*** Begin section ***

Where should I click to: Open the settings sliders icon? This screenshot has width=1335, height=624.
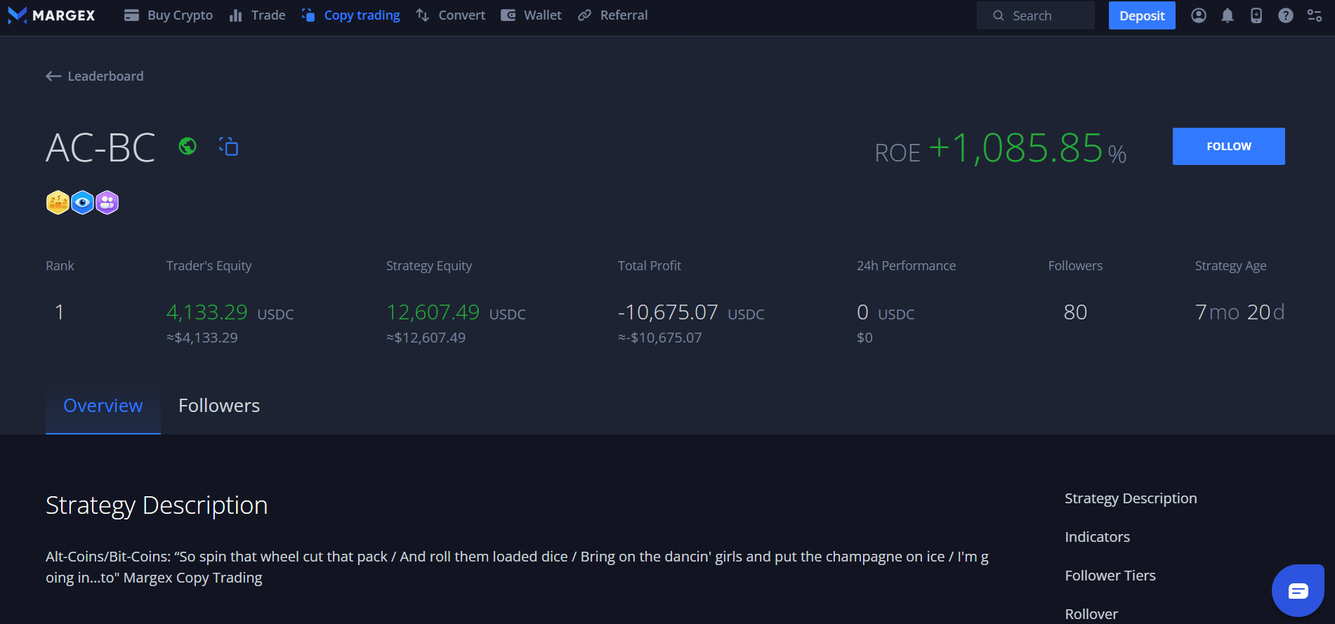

*** End section ***
*** Begin section ***

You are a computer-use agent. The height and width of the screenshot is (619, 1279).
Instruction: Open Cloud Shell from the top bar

*** End section ***
*** Begin section ***

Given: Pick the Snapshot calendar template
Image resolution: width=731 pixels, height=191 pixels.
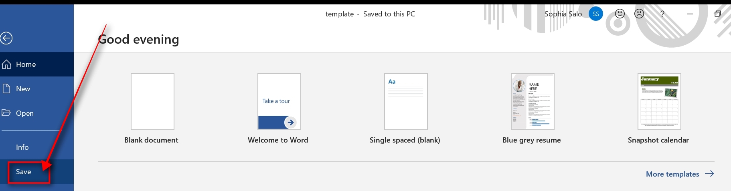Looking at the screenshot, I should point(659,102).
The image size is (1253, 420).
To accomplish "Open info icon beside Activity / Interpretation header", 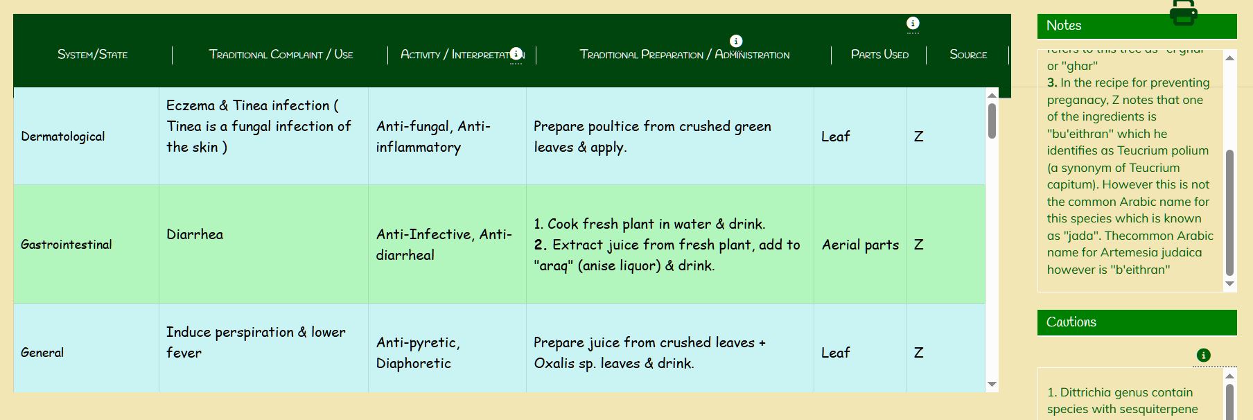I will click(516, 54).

*** End section ***

• **PROMPT**
Write out exactly the lines that fall from the line with "You are a computer-use" to the line with "Instruction: Open Cloud" in the records above, keeping both ends.

• **EXERCISE SOLUTION**
You are a computer-use agent. The height and width of the screenshot is (619, 1279).
Instruction: Open Cloud Shell from the top bar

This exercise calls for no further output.